- [Data records]
------

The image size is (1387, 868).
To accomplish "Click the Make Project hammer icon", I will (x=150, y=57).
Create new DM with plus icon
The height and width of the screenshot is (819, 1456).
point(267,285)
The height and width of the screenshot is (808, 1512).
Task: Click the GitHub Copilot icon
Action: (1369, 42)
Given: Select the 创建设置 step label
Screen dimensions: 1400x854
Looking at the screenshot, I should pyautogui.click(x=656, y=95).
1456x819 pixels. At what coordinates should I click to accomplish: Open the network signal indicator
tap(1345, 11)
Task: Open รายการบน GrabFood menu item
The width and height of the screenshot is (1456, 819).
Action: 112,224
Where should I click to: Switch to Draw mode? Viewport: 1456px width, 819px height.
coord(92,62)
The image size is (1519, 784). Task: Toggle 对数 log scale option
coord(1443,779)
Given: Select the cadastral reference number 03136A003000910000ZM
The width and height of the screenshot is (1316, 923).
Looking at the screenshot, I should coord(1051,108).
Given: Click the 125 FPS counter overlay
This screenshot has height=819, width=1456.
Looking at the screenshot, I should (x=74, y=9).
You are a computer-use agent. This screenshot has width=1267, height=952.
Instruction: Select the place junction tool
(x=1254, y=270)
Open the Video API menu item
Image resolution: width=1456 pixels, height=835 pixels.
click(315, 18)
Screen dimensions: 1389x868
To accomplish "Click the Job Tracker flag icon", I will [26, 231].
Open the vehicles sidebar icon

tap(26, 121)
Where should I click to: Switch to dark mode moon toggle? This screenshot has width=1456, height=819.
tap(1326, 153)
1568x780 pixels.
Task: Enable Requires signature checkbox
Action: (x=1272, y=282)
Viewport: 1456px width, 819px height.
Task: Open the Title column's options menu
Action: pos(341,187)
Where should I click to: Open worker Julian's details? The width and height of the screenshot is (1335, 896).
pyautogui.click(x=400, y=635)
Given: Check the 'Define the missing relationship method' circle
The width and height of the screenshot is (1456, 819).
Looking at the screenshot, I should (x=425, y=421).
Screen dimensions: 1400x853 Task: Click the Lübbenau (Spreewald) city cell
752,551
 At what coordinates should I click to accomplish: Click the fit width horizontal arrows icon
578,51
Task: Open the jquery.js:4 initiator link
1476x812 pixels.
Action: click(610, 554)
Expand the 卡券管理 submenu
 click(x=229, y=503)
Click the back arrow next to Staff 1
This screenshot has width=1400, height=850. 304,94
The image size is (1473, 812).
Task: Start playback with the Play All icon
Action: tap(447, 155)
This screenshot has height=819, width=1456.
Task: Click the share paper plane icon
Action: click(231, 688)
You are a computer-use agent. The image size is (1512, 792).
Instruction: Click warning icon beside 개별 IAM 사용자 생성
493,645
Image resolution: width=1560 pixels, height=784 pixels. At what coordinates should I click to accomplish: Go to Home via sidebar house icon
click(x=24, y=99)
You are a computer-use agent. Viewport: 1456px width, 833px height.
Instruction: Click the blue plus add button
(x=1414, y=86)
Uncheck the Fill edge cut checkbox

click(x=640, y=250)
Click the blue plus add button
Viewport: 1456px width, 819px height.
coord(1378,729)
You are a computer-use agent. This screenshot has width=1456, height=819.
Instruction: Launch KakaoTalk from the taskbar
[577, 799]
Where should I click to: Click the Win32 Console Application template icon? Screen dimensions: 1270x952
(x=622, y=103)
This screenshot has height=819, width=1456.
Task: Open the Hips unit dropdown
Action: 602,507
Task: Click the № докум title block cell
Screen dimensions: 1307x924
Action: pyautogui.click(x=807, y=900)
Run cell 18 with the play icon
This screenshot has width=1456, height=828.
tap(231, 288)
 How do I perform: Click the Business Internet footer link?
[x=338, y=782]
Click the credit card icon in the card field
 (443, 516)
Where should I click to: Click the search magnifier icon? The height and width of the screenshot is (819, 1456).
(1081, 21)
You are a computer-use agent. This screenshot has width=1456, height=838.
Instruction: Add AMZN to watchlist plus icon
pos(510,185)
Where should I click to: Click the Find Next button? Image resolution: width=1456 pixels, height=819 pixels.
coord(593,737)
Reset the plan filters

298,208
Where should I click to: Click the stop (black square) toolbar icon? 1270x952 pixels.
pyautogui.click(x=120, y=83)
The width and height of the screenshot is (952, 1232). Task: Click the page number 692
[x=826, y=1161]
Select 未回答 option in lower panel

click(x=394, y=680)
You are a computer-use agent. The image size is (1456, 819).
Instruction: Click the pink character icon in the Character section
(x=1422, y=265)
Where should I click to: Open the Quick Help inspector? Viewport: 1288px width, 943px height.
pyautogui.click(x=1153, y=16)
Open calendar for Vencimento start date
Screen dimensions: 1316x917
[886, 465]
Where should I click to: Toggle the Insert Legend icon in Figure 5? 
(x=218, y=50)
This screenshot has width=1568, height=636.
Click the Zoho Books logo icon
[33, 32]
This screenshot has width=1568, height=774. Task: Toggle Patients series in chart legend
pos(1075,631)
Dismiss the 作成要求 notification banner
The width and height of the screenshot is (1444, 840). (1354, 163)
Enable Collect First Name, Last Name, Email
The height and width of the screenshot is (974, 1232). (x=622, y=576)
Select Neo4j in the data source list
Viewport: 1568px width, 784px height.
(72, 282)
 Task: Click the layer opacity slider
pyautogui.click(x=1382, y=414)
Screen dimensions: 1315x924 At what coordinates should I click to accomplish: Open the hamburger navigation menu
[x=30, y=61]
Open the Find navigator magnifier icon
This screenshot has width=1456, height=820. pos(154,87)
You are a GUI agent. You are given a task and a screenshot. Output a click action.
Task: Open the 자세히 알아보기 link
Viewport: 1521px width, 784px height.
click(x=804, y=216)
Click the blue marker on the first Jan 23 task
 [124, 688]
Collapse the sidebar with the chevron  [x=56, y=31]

------

Produce a word-for-word copy of everything above from the line holding "Click the credit card icon in the card field" down to the line holding "You are a computer-use agent. The image size is (1456, 819).", with both of those lines kept.

Click the credit card icon in the card field
 (443, 516)
Where should I click to: Click the search magnifier icon? The height and width of the screenshot is (819, 1456).
(1081, 21)
You are a computer-use agent. This screenshot has width=1456, height=838.
Instruction: Add AMZN to watchlist plus icon
pos(510,185)
Where should I click to: Click the Find Next button? Image resolution: width=1456 pixels, height=819 pixels.
coord(593,737)
Reset the plan filters

298,208
Where should I click to: Click the stop (black square) toolbar icon? 1270x952 pixels.
pyautogui.click(x=120, y=83)
The width and height of the screenshot is (952, 1232). Task: Click the page number 692
[x=826, y=1161]
Select 未回答 option in lower panel

click(x=394, y=680)
You are a computer-use agent. The image size is (1456, 819).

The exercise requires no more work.